Bab 11. Jejak Yang Tak Hilang (18+)

573 13 0
                                    

"Baik, saya akan datang dua jam dari sekarang."

"Sayang..."

Atar menepuk pelan bahu Airin yang tengah menelepon membuat istrinya itu terperanjat. Kernyitan di dahi Atar muncul saat dilihatnya Airin buru-buru mematikan teleponnya dengan gugup.

Ada apa dengan istrinya? apakah Airin menyembunyikan sesuatu darinya? tapi apa? Atar tak menemukan jawabannya. Namun saat satu pemikiran hinggap di kepalanya lelaki itu langsung menggeleng keras menyangkal pikiran kurang ajarnya.

Bagaimana tidak kurang ajar, kalau otaknya menuduh sang istri menghubungi seorang pria lain dan berselingkuh. Sungguh, Atar patut untuk mengutuk otaknya yang dangkal itu.

Airin wanita baik-baik dan berkelas. Meski tumbuh di panti asuhan, namun Airin memiliki sikap dan kepribadian layaknya seorang putri bangsawan. Jadi tak mungkin kalau apa yang ada dipikirannya itu benar istrinya lakukan.

"Kamu ... udah lama di situ?" tanya Airin dengan wajah gugup yang terlihat jelas. Bagaimanapun istrinya itu menyembunyikan dan berusaha tenang, tentu tak akan berhasil untuknya yang sudah hidup bersama selama bertahun-tahun.

"Hmm ... cukup lama untuk mendengar obrolan kamu."

Airin terbelalak namun dengan cepat merubah mimik wajahnya menjadi tenang saat Atar menatapnya intens dan dalam.

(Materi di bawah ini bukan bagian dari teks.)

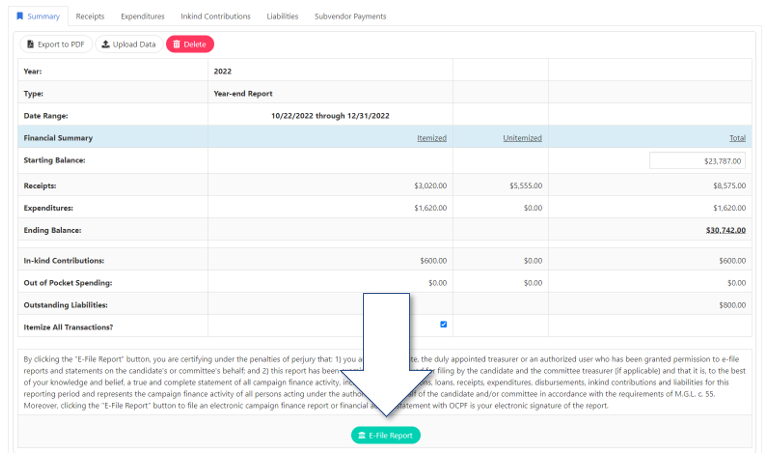Click the bookmark icon on Summary tab
Image resolution: width=770 pixels, height=460 pixels.
(20, 16)
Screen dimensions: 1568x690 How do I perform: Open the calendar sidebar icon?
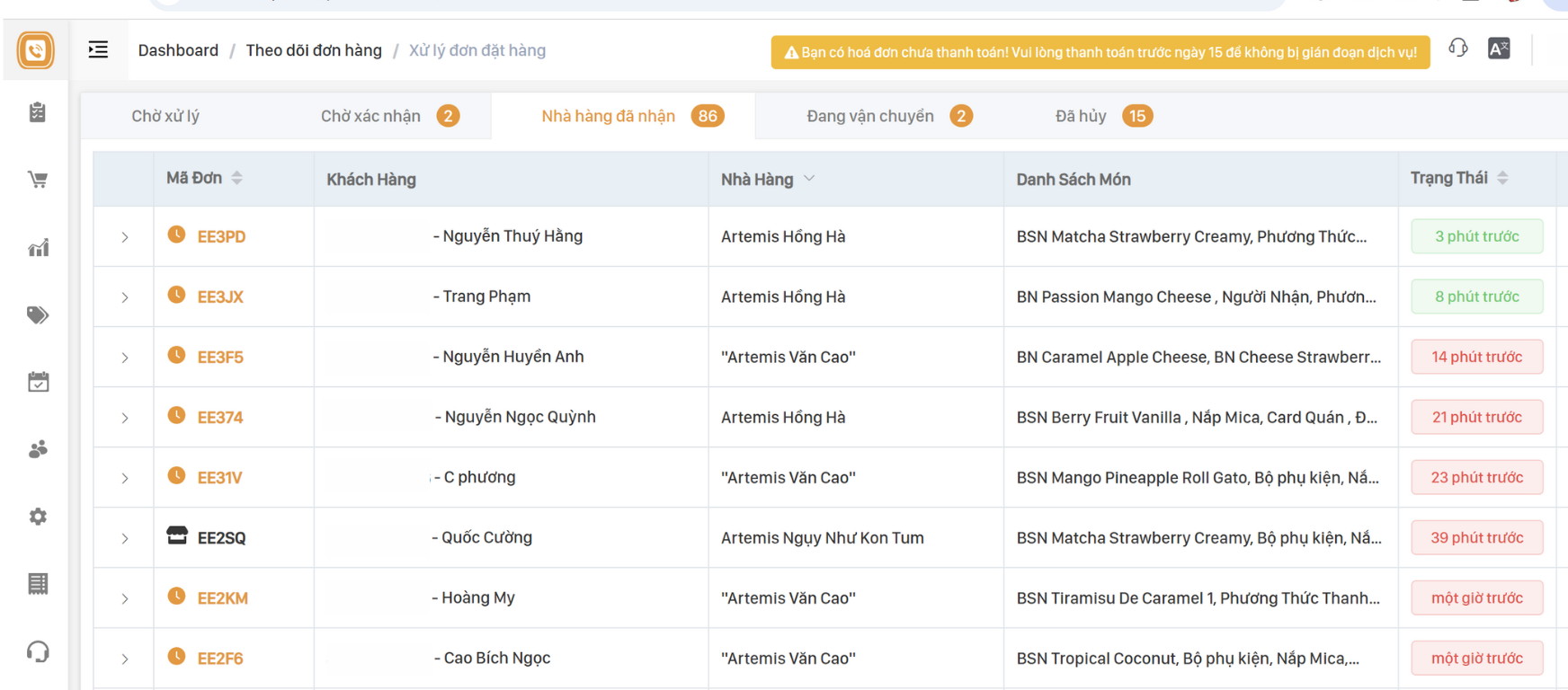(x=38, y=382)
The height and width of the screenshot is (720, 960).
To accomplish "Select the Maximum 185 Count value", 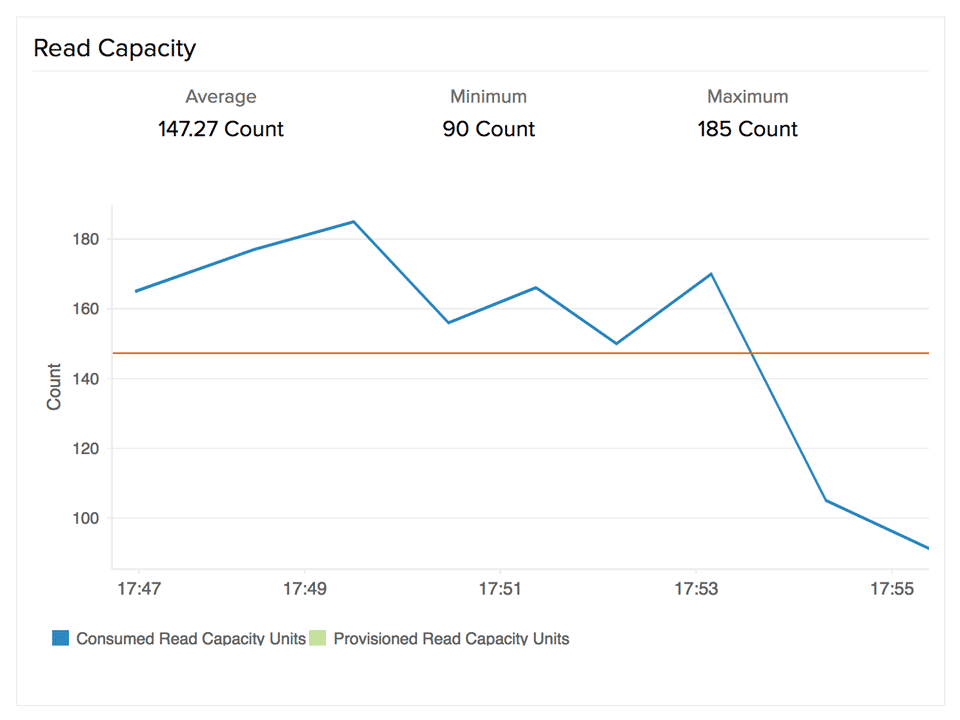I will pyautogui.click(x=747, y=129).
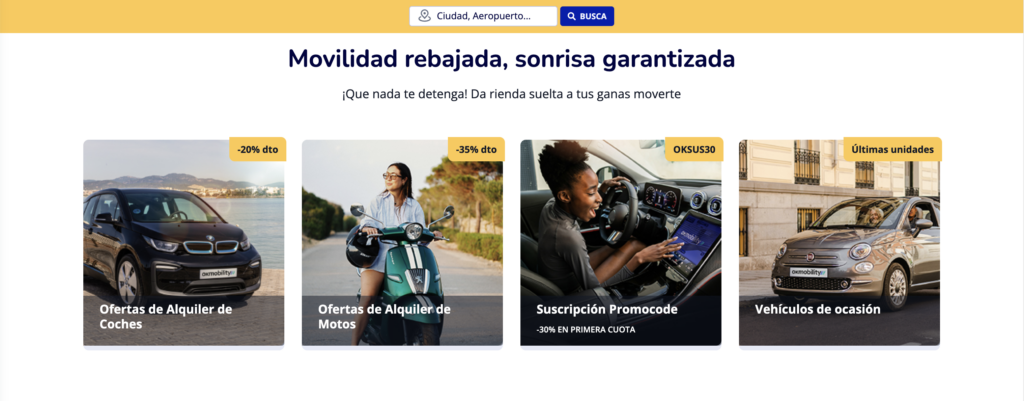Click the Últimas unidades badge
This screenshot has height=401, width=1024.
893,149
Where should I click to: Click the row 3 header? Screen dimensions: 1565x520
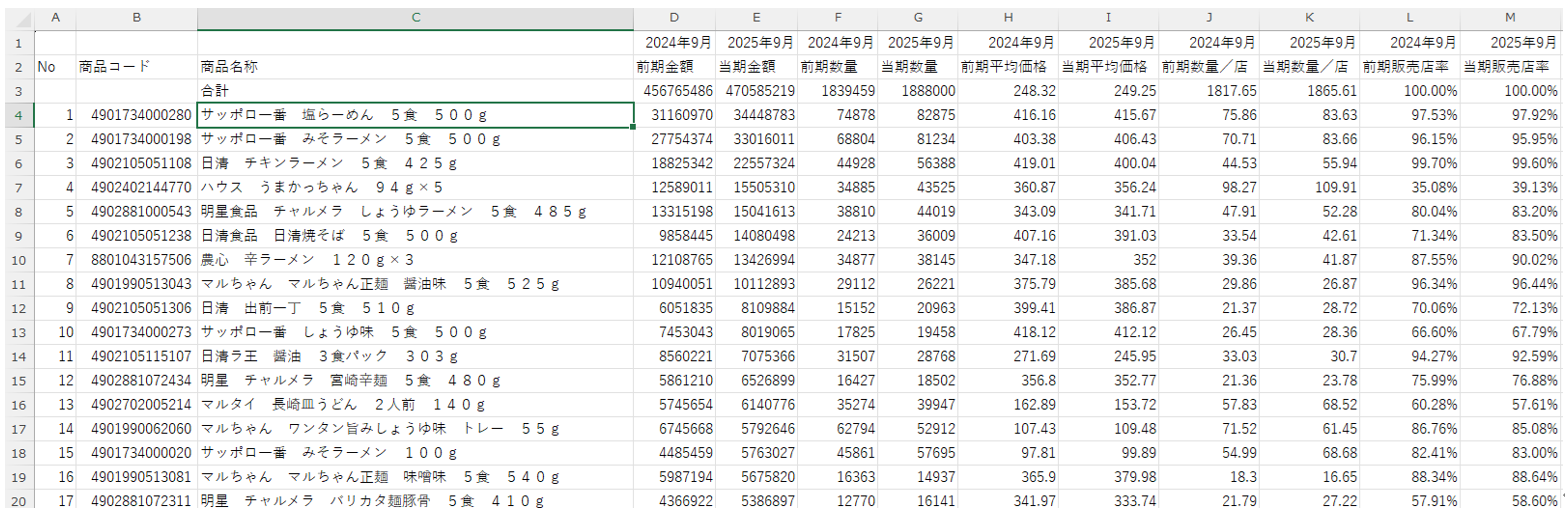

"Ekhem... tadi aku menghubungi Pak Kinan, beliau agen properti gitu, dan yah rencananya aku mau beli rumah buat Investasi aja sih, enggak papa kan?

Airin tidak bohong, dirinya memang menghubungi Kenan, suami salah seorang temannya. Dia memang berencana akan membeli sebuah rumah, tujuannya pun memang untuk berinvestasi meskipun dia tidak tahu kedepannya rumah itu akan benar hanya untuk investasi atau ia tinggali. Namun, yang Atar tidak tahu dan memang ia tidak ingin memberi tahukan nya, rumah yang akan ia beli ini tidak berada di Indonesia, melainkan berada di sebuah negara asing.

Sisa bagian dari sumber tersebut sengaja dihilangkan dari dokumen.